Von Peter Laudenbach

Elisabeth steht etwas verzagt vor der Pathologie (und auf der leeren Bühne). Sie braucht dringend Geld, sie will ihren künftigen Leichnam schon zu Lebzeiten für 150 Mark verkaufen. Man darf sich nicht allzu viel wert sein, wenn die Zeiten hart sind. Wie Leichname, die nur aus Zufall noch ein bisschen am Leben sind, wirken viele der Figuren an diesem Abend. Als wollte sie sich selbst Mut machen, sagt Elisabeth (wunderbar unsentimental gespielt von Birte Schnöink), sie habe "keine Angst vor den Toten." Schließlich sind die Lebenden, denen sie begegnet, erschreckend genug. Über allen schweben bedrohlich riesige, silbern schimmernde Kugeln, als hätte Jeff Koons einen Weihnachtsschmuck des Horrors an den Bühnenhimmel gehängt. Ab und zu wird eine der Kugeln herunterkrachen. Es sieht aus, als wollte ein schlecht gelauntes Schicksal die Kleinbürger, Arbeitslosen, Lebensgierigen, Krisenprofiteure und Schmarotzer, die da durch ihr Leben und über die rotierende Drehbühne rennen, einfach zerquetschen.

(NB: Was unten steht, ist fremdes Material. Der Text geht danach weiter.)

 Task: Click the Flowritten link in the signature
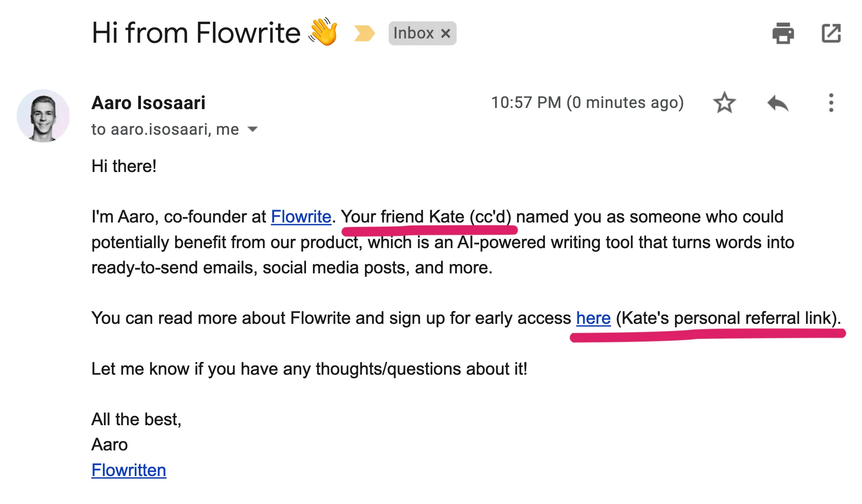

Jette Steckel hat am Hamburger Thalia Theater zwei Wirtschaftskrisen-Volksstücke Ödön von Horváths aus den frühen dreißiger Jahren, die Oktoberfest-Depressionssause "Kasimir und Karoline" und die Arbeitslosen-Höllenfahrt "Glaube Liebe Hoffnung", zu einem Drei-Stunden-Abend ineinander montiert. Das klingt, auch wenn es im Horváth-Nachlass Entwürfe zu einem beide Stoffe verbindenden Stück gibt, zunächst wie ein typischer Dramaturgen-Einfall, also etwas konfus. Ist es aber nicht, und das nicht nur, weil sich die Figuren der beiden Stücke zu einem eisigen Tableau des Niedergangs und der gemütlichen Verrohung verbinden (Dramaturgie und Stückfassung, gemeinsam mit der Regisseurin: Julia Lochte).

Mit größter Selbstverständlichkeit sich durch sein Unglück bewegen

Die Montage verknappt die Stücke und schützt die Inszenierung vor Sentiment-Weichzeichnung. Steckels Inszenierung dürfte eine der klügsten, in der Lakonie eindringlichsten Horváth-Erkundungen der letzten Jahre sein - so trostlos und ab und zu verzweifelt komisch wie Marthalers Volksbühnen-Inszenierung von "Glaube Liebe Hoffnung", so nüchtern und illusionslos im Blick auf die Figuren wie Thalheimers "Geschichten aus dem Wiener Wald" am Berliner Deutschen Theater. Aber weil Steckel bei aller Nüchternheit nicht mitleidlos auf ihre Figuren blickt, entsteht etwas Schönes und im Theater eher Seltenes: Man schaut gleichzeitig berührt und sachlich dabei zu, wie diese Menschen sich mit größter Selbstverständlichkeit durch ihr Unglücksleben bewegen. Steckel, deren Inszenierungen sich auch mal im naiven Kitsch ("Romeo und Julia", Thalia Theater Hamburg) oder im sakral wabernden Tiefsinn ("Antigone", Burgtheater Wien) verheddern, ist hier ein atmosphärisch ungemein dichter, klug und klar erzählter Abend gelungen.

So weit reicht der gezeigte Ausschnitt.